**Your assignment:** When the listing has been read, print it out again in full, word for word.

**Data to use:**
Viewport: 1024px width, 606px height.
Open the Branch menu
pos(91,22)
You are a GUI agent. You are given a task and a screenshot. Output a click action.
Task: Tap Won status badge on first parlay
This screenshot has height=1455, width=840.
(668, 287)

**Finished exercise:**
Viewport: 1024px width, 606px height.
Open the Branch menu
pos(91,22)
You are a GUI agent. You are given a task and a screenshot. Output a click action.
Task: Tap Won status badge on first parlay
This screenshot has height=1455, width=840.
(668, 287)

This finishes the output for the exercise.